═══ Data shown ═══

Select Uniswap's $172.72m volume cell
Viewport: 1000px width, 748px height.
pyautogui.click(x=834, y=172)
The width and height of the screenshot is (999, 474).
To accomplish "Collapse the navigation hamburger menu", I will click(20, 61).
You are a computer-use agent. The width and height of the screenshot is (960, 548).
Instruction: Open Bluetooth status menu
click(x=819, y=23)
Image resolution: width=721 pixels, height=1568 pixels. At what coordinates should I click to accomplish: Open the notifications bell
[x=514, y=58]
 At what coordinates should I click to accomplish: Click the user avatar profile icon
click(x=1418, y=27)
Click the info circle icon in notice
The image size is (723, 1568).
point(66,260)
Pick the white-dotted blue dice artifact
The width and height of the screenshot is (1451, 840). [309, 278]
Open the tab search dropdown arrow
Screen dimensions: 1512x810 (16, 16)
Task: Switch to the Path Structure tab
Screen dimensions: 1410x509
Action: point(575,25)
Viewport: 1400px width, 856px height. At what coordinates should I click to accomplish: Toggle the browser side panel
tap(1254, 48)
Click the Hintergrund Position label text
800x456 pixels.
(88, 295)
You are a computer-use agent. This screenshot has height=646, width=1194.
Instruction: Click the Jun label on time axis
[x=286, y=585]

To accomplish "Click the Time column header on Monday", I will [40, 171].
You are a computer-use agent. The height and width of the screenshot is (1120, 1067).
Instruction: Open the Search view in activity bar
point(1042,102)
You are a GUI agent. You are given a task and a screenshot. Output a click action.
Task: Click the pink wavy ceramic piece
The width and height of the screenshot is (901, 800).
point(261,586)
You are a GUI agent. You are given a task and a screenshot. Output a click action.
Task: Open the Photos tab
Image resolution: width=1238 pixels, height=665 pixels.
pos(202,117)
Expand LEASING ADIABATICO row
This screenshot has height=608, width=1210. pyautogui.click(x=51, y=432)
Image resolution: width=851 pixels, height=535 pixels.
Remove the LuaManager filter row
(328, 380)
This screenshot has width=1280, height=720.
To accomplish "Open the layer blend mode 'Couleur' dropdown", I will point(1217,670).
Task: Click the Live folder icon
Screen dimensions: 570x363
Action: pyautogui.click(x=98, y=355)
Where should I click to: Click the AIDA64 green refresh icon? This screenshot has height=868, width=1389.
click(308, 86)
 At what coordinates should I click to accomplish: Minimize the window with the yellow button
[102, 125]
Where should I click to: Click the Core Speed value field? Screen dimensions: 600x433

═══

What you will do » Take the lines from the one containing "Remove the LuaManager filter row" through the final line of the entries above, and set them down exactly, with nothing added.

Result of the task »
Remove the LuaManager filter row
(328, 380)
This screenshot has width=1280, height=720.
To accomplish "Open the layer blend mode 'Couleur' dropdown", I will point(1217,670).
Task: Click the Live folder icon
Screen dimensions: 570x363
Action: pyautogui.click(x=98, y=355)
Where should I click to: Click the AIDA64 green refresh icon? This screenshot has height=868, width=1389.
click(308, 86)
 At what coordinates should I click to accomplish: Minimize the window with the yellow button
[102, 125]
Where should I click to: Click the Core Speed value field? Screen dimensions: 600x433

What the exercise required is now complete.